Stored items

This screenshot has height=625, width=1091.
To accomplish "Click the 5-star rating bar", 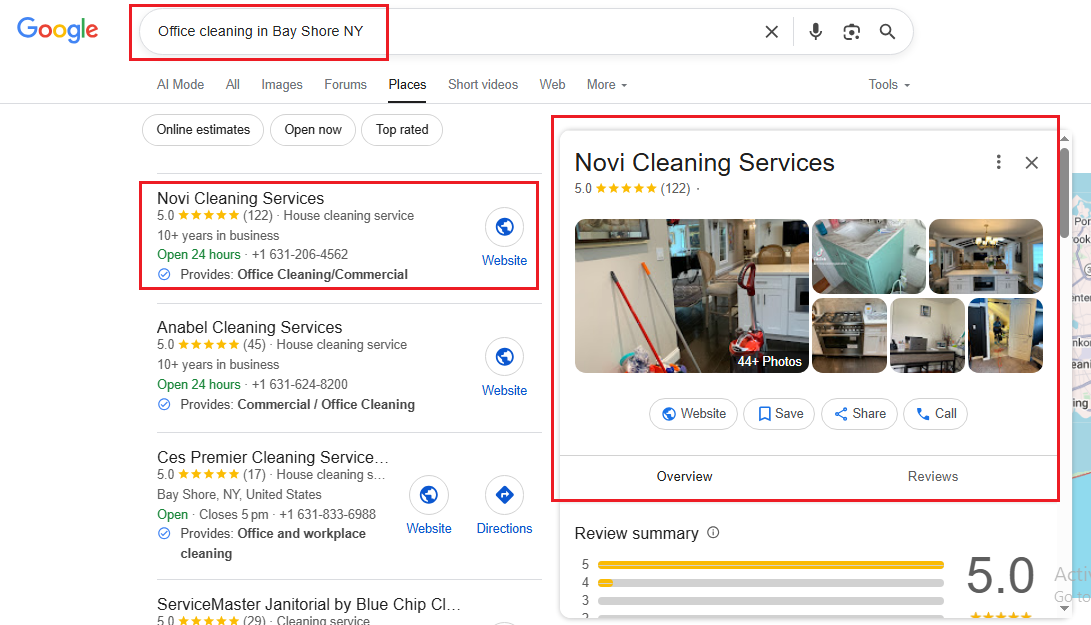I will pyautogui.click(x=770, y=565).
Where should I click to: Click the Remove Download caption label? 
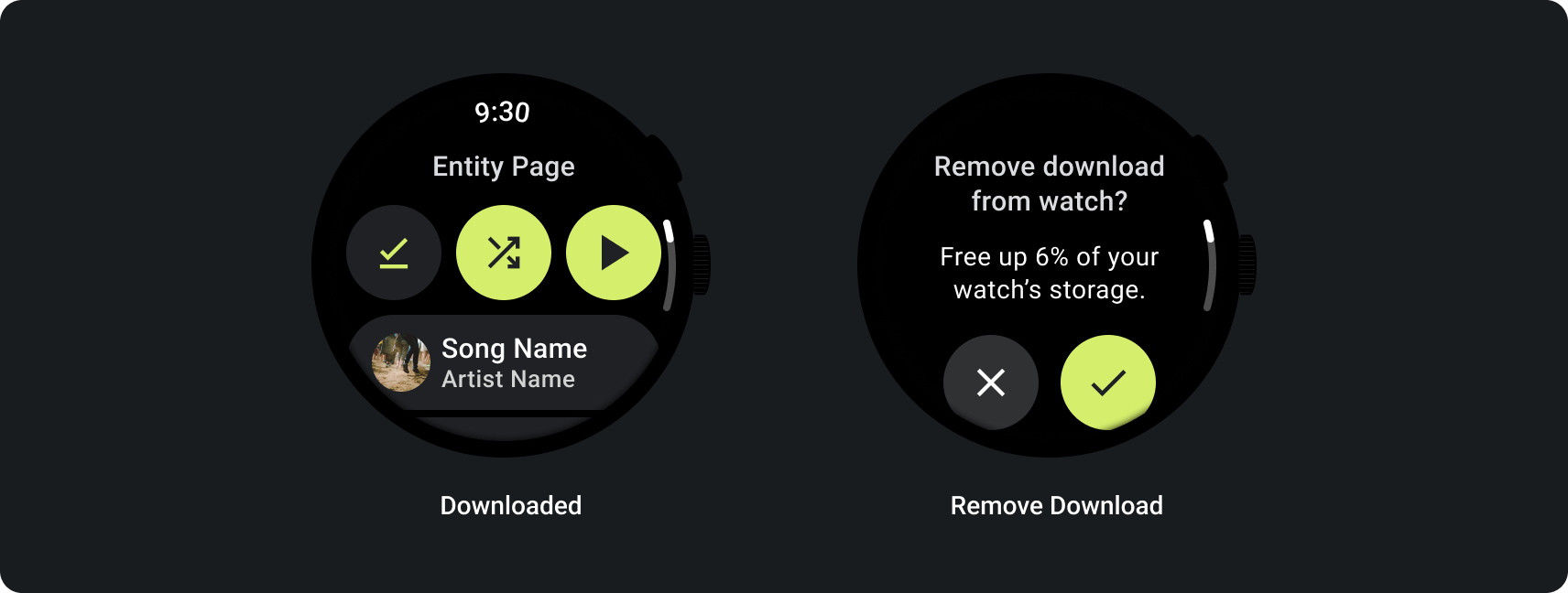tap(1057, 505)
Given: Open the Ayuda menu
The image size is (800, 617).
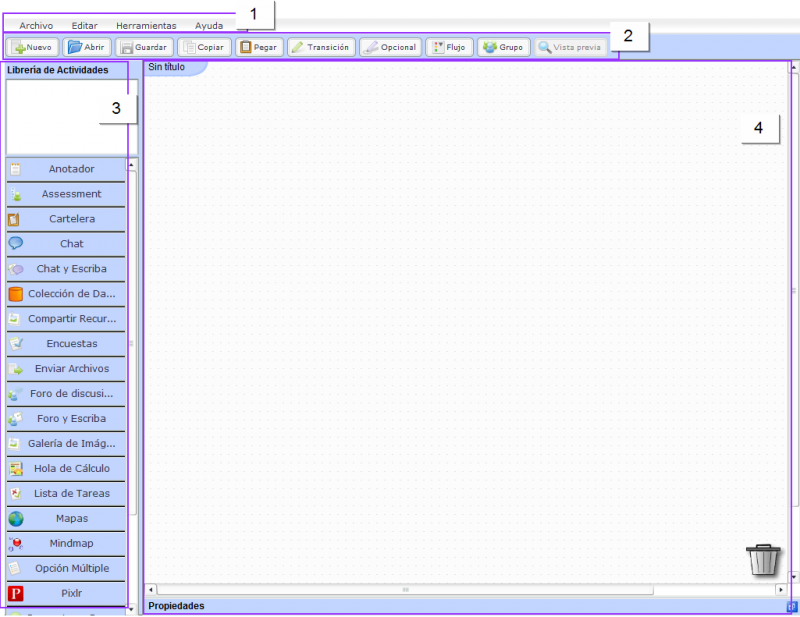Looking at the screenshot, I should (x=209, y=25).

WHAT THE EXERCISE ASKS >> Please copy exactly the lines from the one containing "Where should I" through the end of the records above, leaving out every picture.

SOLUTION >>
Where should I click to: Click the Remove Download caption label? 
tap(1057, 505)
Given: Open the Ayuda menu
The image size is (800, 617).
Looking at the screenshot, I should (x=209, y=25).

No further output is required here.